**YOUR GOAL:** Every entry is to be transcribed as it stands. Images stay out.
········
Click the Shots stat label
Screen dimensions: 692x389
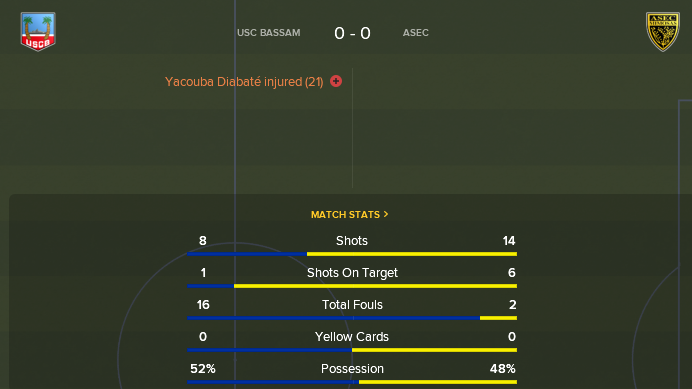click(x=352, y=241)
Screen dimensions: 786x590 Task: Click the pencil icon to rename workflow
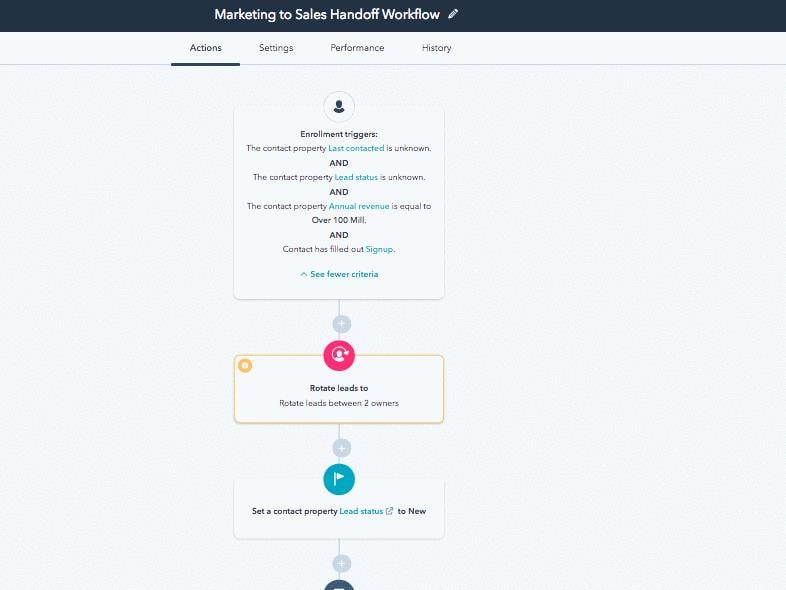click(453, 15)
········
**ANSWER BELOW:**
Click the Shots stat label
Screen dimensions: 692x389
click(x=352, y=241)
Screen dimensions: 786x590 Task: Click the pencil icon to rename workflow
click(453, 15)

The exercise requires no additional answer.